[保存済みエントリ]
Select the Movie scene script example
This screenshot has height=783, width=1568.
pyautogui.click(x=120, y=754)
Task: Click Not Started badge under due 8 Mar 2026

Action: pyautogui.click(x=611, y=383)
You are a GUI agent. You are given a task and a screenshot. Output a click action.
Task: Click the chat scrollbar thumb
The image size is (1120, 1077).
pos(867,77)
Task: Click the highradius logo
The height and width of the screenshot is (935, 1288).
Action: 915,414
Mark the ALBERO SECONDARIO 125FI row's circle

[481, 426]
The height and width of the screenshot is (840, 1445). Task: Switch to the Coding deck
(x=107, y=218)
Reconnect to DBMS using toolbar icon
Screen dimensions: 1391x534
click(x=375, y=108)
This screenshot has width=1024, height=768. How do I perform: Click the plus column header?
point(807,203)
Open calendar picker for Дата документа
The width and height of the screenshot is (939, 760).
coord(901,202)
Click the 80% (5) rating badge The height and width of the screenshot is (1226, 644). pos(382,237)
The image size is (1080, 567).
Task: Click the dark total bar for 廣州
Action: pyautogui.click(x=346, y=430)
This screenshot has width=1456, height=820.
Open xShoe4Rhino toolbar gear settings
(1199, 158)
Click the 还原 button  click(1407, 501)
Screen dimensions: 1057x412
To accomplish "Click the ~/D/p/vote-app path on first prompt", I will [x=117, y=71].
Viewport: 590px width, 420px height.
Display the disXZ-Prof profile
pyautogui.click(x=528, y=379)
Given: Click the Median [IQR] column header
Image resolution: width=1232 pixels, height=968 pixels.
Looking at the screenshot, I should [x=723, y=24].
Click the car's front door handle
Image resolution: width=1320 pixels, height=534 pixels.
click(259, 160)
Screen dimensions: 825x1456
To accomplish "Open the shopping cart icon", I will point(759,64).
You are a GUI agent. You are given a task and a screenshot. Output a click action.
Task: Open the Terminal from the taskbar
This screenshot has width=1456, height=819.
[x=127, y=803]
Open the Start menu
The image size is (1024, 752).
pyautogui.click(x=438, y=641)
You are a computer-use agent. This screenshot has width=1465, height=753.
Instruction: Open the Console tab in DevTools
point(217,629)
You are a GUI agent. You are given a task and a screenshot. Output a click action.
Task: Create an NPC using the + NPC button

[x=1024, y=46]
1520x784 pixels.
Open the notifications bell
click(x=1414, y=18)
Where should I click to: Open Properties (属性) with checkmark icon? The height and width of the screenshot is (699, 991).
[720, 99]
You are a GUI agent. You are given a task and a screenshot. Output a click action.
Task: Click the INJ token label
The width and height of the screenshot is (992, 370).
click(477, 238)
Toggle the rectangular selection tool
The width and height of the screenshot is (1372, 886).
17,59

## [依頼内容]
上のエントリをすべて、空行を除いてMarkdownの表に変換してください。列名は「番号」と「行」とし、各行に通し番号を振ってください。

## [出力結果]
| 番号 | 行 |
|---|---|
| 1 | Select the Movie scene script example |
| 2 | This screenshot has height=783, width=1568. |
| 3 | pyautogui.click(x=120, y=754) |
| 4 | Task: Click Not Started badge under due 8 Mar 2026 |
| 5 | Action: pyautogui.click(x=611, y=383) |
| 6 | You are a GUI agent. You are given a task and a screenshot. Output a click action. |
| 7 | Task: Click the chat scrollbar thumb |
| 8 | The image size is (1120, 1077). |
| 9 | pos(867,77) |
| 10 | Task: Click the highradius logo |
| 11 | The height and width of the screenshot is (935, 1288). |
| 12 | Action: 915,414 |
| 13 | Mark the ALBERO SECONDARIO 125FI row's circle |
| 14 | [481, 426] |
| 15 | The height and width of the screenshot is (840, 1445). Task: Switch to the Coding deck |
| 16 | (x=107, y=218) |
| 17 | Reconnect to DBMS using toolbar icon |
| 18 | Screen dimensions: 1391x534 |
| 19 | click(x=375, y=108) |
| 20 | This screenshot has width=1024, height=768. How do I perform: Click the plus column header? |
| 21 | point(807,203) |
| 22 | Open calendar picker for Дата документа |
| 23 | The width and height of the screenshot is (939, 760). |
| 24 | coord(901,202) |
| 25 | Click the 80% (5) rating badge The height and width of the screenshot is (1226, 644). pos(382,237) |
| 26 | The image size is (1080, 567). |
| 27 | Task: Click the dark total bar for 廣州 |
| 28 | Action: pyautogui.click(x=346, y=430) |
| 29 | This screenshot has width=1456, height=820. |
| 30 | Open xShoe4Rhino toolbar gear settings |
| 31 | (1199, 158) |
| 32 | Click the 还原 button  click(1407, 501) |
| 33 | Screen dimensions: 1057x412 |
| 34 | To accomplish "Click the ~/D/p/vote-app path on first prompt", I will [x=117, y=71]. |
| 35 | Viewport: 590px width, 420px height. |
| 36 | Display the disXZ-Prof profile |
| 37 | pyautogui.click(x=528, y=379) |
| 38 | Given: Click the Median [IQR] column header |
| 39 | Image resolution: width=1232 pixels, height=968 pixels. |
| 40 | Looking at the screenshot, I should [x=723, y=24]. |
| 41 | Click the car's front door handle |
| 42 | Image resolution: width=1320 pixels, height=534 pixels. |
| 43 | click(259, 160) |
| 44 | Screen dimensions: 825x1456 |
| 45 | To accomplish "Open the shopping cart icon", I will point(759,64). |
| 46 | You are a GUI agent. You are given a task and a screenshot. Output a click action. |
| 47 | Task: Open the Terminal from the taskbar |
| 48 | This screenshot has width=1456, height=819. |
| 49 | [x=127, y=803] |
| 50 | Open the Start menu |
| 51 | The image size is (1024, 752). |
| 52 | pyautogui.click(x=438, y=641) |
| 53 | You are a computer-use agent. This screenshot has width=1465, height=753. |
| 54 | Instruction: Open the Console tab in DevTools |
| 55 | point(217,629) |
| 56 | You are a GUI agent. You are given a task and a screenshot. Output a click action. |
| 57 | Task: Create an NPC using the + NPC button |
| 58 | [x=1024, y=46] |
| 59 | 1520x784 pixels. |
| 60 | Open the notifications bell |
| 61 | click(x=1414, y=18) |
| 62 | Where should I click to: Open Properties (属性) with checkmark icon? The height and width of the screenshot is (699, 991). |
| 63 | [720, 99] |
| 64 | You are a GUI agent. You are given a task and a screenshot. Output a click action. |
| 65 | Task: Click the INJ token label |
| 66 | The width and height of the screenshot is (992, 370). |
| 67 | click(477, 238) |
| 68 | Toggle the rectangular selection tool |
| 69 | The width and height of the screenshot is (1372, 886). |
| 70 | 17,59 |